For the records below, output word for word the lines from the one with "You are a GUI" up to and including the one with "Screen dimensions: 1366x729". No pictures.

START Records for the task

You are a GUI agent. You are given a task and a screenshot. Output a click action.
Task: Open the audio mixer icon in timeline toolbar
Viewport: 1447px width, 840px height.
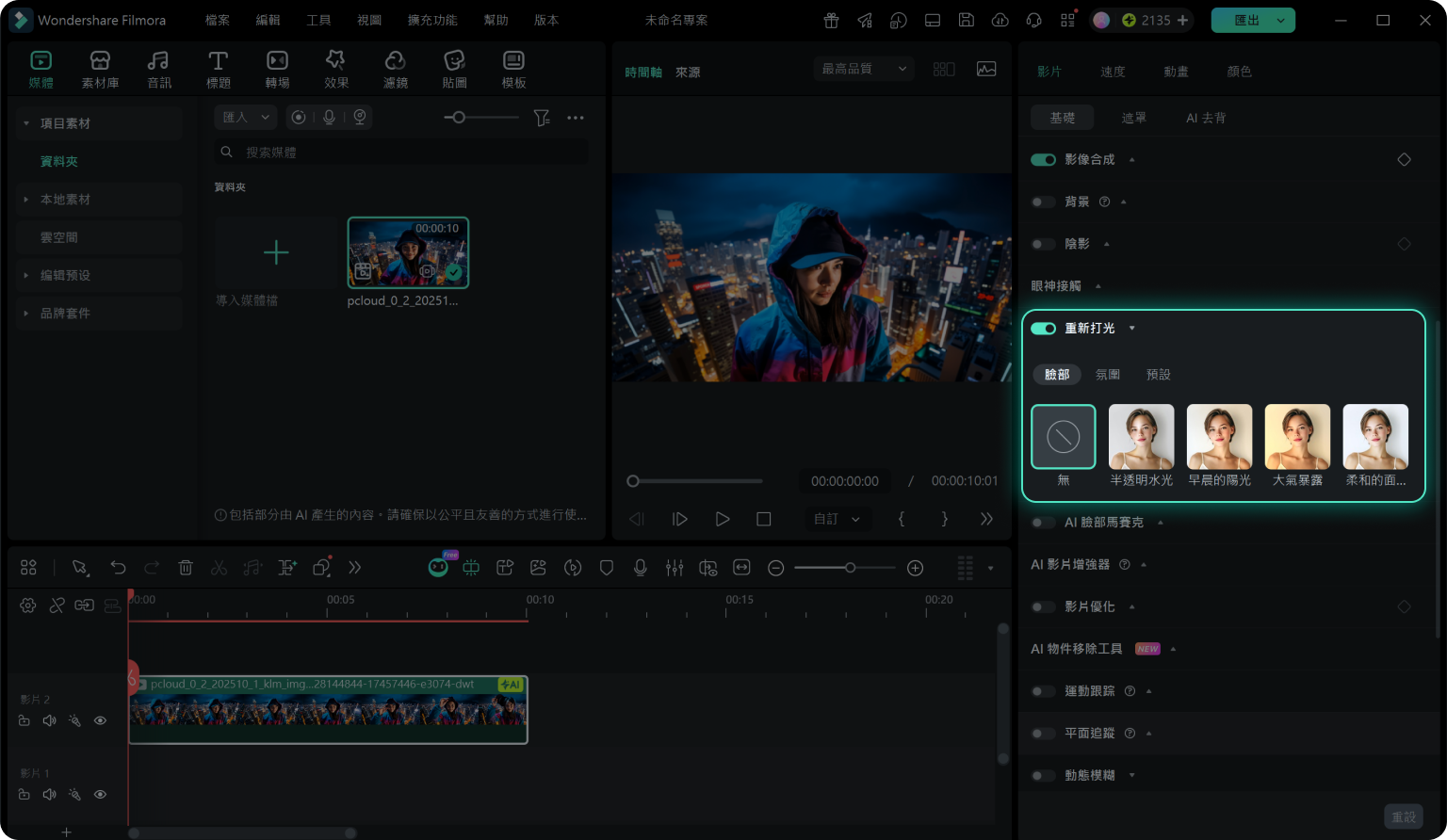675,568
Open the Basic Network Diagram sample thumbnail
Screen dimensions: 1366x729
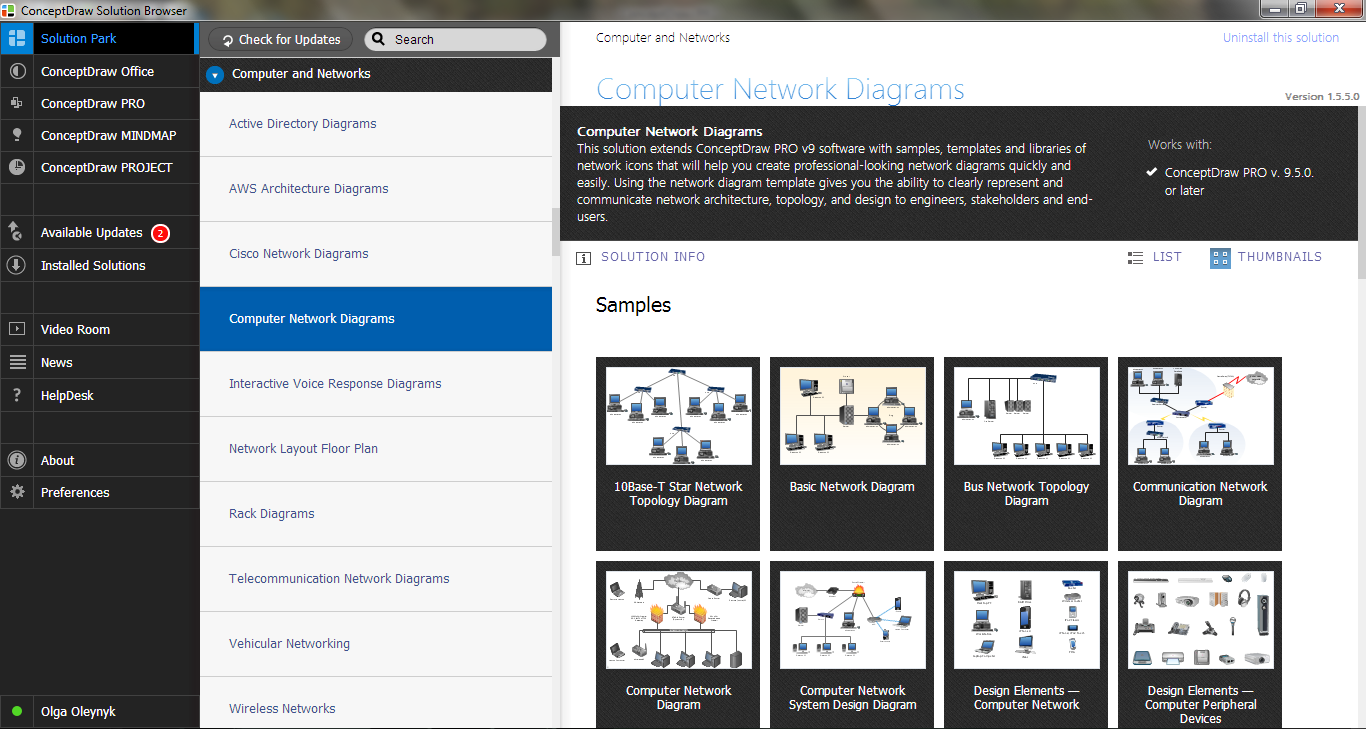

END Records for the task
START Records for the task

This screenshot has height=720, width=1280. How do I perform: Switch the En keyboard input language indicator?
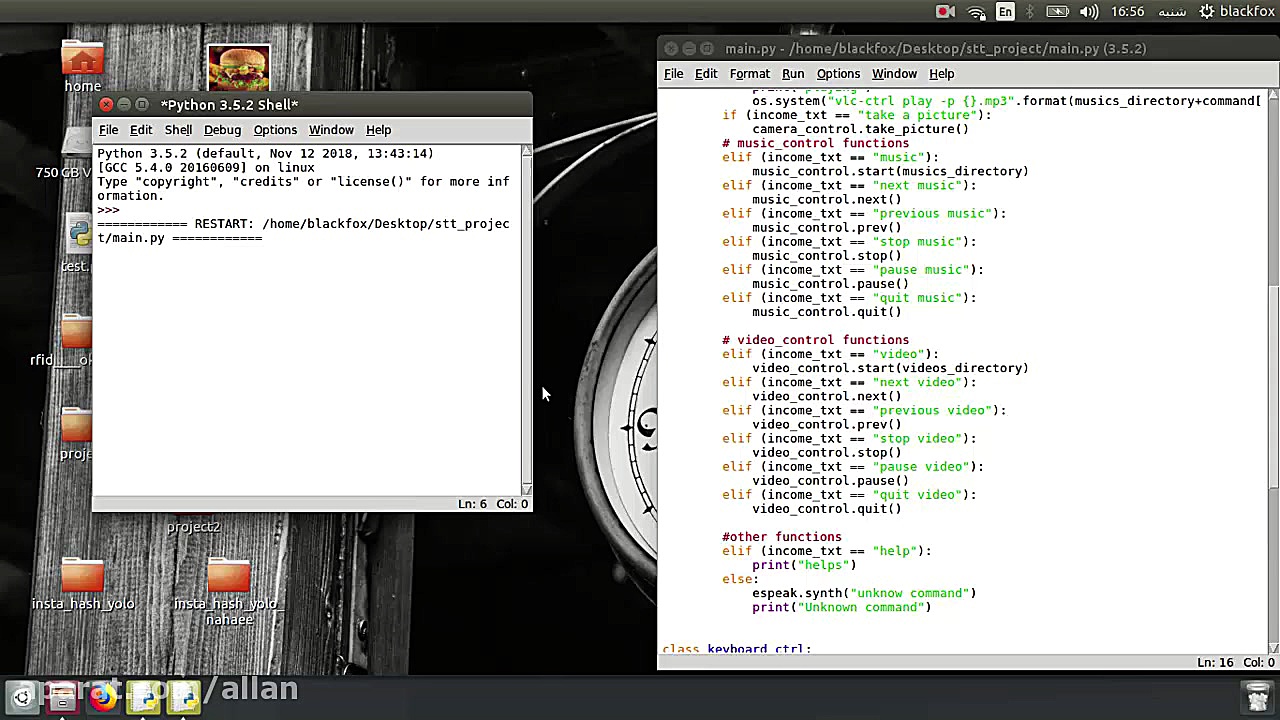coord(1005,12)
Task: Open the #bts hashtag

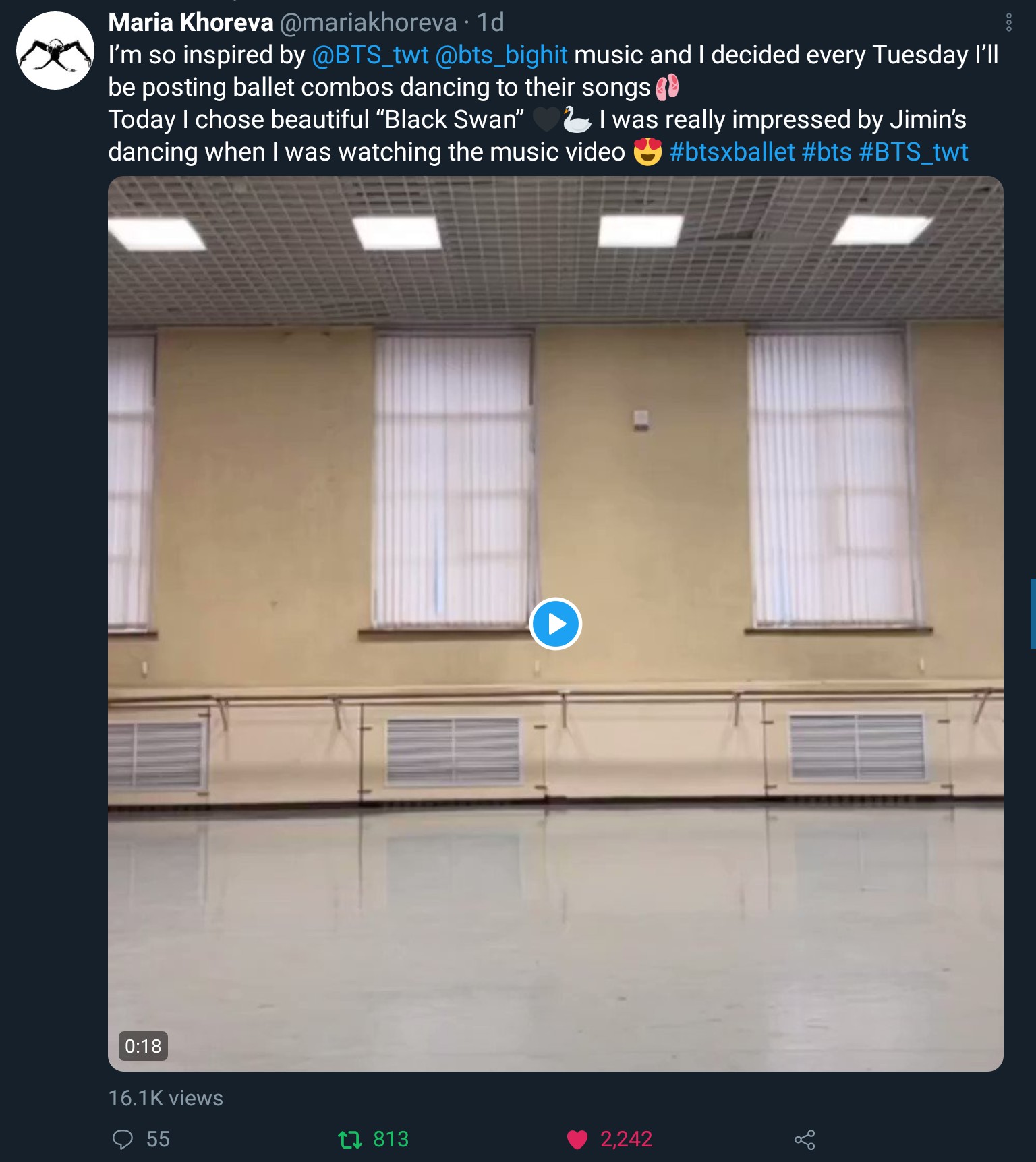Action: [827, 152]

END Records for the task

▶ Exercise response:
You are a GUI agent. You are given a task and a screenshot. Output a click action.
Task: Open the audio mixer icon in timeline toolbar
Viewport: 1447px width, 840px height.
675,568
Open the Basic Network Diagram sample thumbnail
Screen dimensions: 1366x729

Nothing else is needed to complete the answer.